---------- RECORDS SHOWN ----------

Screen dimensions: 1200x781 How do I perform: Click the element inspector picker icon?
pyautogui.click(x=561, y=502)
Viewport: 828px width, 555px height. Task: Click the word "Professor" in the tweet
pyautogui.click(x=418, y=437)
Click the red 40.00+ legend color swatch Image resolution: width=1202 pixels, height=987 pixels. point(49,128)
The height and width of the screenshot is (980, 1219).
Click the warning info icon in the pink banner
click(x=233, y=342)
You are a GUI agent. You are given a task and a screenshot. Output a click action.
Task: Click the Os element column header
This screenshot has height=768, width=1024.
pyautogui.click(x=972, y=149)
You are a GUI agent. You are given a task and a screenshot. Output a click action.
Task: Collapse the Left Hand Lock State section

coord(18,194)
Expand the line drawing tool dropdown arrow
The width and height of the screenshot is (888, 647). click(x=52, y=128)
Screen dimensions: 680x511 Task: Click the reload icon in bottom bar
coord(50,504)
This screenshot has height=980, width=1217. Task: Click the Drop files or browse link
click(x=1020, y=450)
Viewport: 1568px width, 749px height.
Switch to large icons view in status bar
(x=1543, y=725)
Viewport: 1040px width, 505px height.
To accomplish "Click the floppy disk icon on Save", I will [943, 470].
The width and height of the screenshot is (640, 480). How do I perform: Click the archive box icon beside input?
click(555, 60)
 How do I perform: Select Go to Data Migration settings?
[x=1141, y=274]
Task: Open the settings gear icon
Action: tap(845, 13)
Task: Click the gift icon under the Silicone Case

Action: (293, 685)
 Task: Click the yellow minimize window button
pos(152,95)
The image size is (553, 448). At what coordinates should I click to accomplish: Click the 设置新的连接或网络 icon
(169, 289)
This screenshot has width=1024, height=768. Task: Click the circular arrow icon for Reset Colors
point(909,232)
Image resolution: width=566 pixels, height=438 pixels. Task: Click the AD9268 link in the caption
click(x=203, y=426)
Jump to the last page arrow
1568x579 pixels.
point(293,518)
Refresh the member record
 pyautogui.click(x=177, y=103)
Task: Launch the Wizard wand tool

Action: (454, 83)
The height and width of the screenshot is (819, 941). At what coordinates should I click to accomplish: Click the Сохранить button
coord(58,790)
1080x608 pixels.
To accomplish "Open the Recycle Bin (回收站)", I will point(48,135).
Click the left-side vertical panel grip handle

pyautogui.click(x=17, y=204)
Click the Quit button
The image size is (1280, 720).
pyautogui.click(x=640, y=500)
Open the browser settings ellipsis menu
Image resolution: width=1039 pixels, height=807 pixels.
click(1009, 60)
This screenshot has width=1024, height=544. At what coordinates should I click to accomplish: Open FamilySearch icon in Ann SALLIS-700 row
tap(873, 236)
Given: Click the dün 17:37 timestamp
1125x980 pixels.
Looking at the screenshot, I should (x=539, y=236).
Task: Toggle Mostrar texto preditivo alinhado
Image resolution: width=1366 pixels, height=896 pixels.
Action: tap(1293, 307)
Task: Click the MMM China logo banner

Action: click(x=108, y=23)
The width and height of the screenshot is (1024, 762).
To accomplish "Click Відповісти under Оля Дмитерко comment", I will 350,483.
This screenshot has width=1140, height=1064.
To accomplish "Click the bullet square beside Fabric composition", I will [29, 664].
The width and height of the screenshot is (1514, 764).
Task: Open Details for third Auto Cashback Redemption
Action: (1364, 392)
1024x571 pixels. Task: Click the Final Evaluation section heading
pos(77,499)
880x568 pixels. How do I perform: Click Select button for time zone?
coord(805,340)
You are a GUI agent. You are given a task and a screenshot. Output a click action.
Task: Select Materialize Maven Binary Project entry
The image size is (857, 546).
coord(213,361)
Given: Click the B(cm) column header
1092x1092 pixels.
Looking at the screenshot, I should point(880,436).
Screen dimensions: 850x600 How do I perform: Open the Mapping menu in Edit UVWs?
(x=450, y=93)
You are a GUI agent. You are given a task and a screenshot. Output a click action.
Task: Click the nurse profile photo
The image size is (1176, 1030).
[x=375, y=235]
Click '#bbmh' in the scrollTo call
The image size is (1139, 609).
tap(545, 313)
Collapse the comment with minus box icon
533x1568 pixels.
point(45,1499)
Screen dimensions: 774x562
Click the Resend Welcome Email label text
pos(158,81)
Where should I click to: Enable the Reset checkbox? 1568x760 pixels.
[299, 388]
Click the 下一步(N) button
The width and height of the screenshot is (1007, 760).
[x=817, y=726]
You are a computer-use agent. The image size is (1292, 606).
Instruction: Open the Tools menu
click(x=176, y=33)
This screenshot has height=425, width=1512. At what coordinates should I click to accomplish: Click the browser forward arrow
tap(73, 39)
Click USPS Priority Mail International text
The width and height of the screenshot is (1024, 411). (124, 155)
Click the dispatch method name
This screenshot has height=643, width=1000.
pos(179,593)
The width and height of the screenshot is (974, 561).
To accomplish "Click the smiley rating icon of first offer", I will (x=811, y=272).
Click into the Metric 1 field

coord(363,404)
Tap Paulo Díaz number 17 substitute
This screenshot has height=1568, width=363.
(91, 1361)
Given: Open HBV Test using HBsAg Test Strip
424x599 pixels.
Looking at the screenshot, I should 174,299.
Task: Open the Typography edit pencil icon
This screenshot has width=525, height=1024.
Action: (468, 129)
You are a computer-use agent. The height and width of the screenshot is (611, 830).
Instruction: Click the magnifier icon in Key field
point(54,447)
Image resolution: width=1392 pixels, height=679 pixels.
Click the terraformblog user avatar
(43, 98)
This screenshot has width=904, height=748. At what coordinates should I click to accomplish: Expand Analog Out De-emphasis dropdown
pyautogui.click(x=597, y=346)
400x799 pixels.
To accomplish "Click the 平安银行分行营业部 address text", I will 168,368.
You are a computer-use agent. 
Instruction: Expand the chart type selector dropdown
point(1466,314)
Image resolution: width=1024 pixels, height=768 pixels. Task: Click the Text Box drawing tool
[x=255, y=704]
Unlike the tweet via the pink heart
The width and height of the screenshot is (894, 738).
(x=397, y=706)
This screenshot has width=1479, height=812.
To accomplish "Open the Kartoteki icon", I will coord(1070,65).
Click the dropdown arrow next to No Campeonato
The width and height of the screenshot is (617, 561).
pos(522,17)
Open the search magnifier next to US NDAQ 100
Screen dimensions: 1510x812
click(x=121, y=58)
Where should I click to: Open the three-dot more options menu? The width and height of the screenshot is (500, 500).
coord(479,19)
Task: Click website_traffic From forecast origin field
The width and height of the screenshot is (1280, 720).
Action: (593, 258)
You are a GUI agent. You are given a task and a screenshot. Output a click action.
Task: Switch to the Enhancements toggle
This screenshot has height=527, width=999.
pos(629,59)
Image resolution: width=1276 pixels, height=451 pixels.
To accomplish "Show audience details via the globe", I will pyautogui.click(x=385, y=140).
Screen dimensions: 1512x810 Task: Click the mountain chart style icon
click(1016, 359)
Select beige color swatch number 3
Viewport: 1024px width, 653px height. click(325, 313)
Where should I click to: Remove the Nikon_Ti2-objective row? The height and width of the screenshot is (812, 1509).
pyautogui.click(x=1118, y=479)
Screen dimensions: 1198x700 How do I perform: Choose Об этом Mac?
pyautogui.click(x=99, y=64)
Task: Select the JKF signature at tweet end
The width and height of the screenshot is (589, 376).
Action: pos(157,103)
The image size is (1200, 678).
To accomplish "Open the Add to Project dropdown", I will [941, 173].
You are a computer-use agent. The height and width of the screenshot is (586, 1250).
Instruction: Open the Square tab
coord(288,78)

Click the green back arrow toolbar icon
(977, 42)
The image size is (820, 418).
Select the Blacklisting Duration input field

----------

• [YOUR GOAL]
Taking the lines above one at a time, give the number of them that contain the string "column". Add nothing else.

• [SOLUTION TO THIS PROBLEM]
2